Now that many of us are working on eliminating any weight we may have gained since Halloween, we also need to take the necessary steps to help our dogs and cats from adding any unnecessary baggage around their cute little waistlines. Petmd.com offers these suggestions:
Consult a vet: “If you’re not having a conversation with your met about what you’re feeding your pet and how much you’re feeding him, you’re missing an important step to preventative health care,” says Dr. Ernie Ward, veterinarian and founder of the Association for Pet Obesity and Prevention. Your vet will also keep a running record of your pet’s weight so variations can be noted for future comparisons.
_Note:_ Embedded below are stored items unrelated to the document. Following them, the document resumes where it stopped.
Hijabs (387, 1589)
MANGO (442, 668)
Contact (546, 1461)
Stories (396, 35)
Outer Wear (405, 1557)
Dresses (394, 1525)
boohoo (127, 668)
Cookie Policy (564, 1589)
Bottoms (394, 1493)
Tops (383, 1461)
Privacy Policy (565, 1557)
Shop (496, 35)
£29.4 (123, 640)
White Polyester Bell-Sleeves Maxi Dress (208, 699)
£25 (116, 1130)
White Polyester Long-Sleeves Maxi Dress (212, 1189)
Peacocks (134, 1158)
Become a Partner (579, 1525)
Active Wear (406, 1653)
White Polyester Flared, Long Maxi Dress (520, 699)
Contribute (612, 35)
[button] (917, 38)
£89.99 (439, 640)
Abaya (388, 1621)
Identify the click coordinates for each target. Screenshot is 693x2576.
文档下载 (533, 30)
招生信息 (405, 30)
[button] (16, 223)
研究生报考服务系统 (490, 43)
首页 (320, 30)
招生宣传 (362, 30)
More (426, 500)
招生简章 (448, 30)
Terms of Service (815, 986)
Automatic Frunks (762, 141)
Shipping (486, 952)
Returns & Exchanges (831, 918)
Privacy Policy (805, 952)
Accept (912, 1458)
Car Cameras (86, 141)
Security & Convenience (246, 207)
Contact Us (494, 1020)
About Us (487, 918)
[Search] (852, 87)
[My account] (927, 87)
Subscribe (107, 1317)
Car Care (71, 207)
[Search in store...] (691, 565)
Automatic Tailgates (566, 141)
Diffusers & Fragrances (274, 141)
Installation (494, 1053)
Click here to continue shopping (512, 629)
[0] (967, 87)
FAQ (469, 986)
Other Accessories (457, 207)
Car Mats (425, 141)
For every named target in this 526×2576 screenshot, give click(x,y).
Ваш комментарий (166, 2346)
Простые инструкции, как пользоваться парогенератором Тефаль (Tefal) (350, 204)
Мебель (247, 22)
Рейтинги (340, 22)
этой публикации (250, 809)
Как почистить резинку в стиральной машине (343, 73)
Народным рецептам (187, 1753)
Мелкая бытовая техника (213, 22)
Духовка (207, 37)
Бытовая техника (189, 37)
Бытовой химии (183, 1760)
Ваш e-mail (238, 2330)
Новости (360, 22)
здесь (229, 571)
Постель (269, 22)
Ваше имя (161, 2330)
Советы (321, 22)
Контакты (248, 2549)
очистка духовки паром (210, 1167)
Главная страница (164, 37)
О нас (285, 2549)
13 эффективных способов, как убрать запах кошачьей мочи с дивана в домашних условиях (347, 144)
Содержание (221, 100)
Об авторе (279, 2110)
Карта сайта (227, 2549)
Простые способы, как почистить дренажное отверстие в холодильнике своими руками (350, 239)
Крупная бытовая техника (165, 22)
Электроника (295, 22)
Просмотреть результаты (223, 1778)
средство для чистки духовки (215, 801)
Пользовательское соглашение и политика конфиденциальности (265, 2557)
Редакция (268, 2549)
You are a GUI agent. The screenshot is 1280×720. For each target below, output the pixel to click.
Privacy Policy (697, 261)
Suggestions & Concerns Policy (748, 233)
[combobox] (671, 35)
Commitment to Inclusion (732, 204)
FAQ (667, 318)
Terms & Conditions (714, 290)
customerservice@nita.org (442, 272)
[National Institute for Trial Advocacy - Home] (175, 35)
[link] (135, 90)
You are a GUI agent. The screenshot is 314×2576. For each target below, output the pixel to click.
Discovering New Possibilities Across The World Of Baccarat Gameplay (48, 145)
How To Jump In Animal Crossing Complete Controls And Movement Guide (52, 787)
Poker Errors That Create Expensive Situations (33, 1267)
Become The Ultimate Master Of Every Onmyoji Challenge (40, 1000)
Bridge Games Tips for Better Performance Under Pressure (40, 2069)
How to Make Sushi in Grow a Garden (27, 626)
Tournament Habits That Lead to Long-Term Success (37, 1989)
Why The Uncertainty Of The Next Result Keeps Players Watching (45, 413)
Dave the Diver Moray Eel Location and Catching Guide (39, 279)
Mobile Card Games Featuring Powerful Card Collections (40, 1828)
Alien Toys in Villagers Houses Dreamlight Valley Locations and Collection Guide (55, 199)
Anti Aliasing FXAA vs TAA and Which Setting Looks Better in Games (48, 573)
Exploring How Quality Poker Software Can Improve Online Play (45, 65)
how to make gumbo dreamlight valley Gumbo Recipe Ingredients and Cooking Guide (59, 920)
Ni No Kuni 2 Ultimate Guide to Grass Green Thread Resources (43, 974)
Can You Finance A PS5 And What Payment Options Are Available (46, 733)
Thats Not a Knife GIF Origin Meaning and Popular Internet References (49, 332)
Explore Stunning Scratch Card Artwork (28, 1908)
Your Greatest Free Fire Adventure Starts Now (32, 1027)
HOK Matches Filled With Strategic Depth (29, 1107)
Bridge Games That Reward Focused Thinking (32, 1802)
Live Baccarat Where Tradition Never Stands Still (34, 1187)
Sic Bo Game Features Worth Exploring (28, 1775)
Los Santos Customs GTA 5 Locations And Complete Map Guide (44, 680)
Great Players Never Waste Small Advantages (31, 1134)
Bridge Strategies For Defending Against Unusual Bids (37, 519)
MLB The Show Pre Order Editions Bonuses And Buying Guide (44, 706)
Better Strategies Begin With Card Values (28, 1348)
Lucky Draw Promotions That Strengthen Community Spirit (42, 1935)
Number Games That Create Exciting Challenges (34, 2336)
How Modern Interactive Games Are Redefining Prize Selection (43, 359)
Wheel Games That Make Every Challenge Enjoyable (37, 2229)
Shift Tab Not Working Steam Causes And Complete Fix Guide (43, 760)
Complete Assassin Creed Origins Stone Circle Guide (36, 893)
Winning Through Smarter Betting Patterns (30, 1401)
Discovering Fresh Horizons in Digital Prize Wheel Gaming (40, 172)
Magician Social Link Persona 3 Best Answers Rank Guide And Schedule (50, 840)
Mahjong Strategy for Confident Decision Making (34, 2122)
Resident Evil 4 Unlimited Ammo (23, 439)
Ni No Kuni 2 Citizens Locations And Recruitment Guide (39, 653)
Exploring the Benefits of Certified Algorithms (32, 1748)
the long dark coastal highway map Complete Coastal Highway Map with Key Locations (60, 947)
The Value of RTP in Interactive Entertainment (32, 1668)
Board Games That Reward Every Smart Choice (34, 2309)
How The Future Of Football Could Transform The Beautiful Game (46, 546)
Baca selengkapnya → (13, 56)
Exercise more: “There’s an entire nation of pet owners who are loving their pets to death with too many calories and not enough exercise,” says Dr. Joe Bartges, veterinary nutritionist and Small Clinical Sciences department head at the University of Tennessee. Ask your vet what kinds of physical activities would be best for your pet’s age and condition this winter. A jog or walk for 30 minutes a day, 3 or 4 times a week, is often sufficient for dogs. Cats, on the other hand, can exercise indoors by playing games such as chasing a toy mouse or feather for 15 – 20 minutes every day.
Adjust your pet’s diet accordingly: It is not okay for your pet to go on an “exercise hibernation” period during the winter like most of us do, particularly if his or her diet is not adjusted accordingly. “Less exercise means less calorie expenditure,” says Dr. Ken Tudor. “Continuing to feed the same amount of food will result in winter weight gain that is unhealthy.” If you are not sure about how many calories to eliminate from your pet’s diet, consult your veterinarian.
Use treats sparingly, if at all: Many vets suggest eliminating treats from your pet’s diet during the winter, especially f your pet is already overweight. If your vets think treats are okay, use them as an effective way to entice your pet to exercise and burn excess pounds. Even then, treats should be used sparingly and for only a short period until your pet learns to exercise without a food-based reward.
Make it a family goal: Make sure everyone at home is on board with the goal to keep your pet at a healthy weight this winter. That way everyone gets to participate in the exercise routine and games, but also knows to avoid sneaking treats/table scraps to Fido or Fluffy.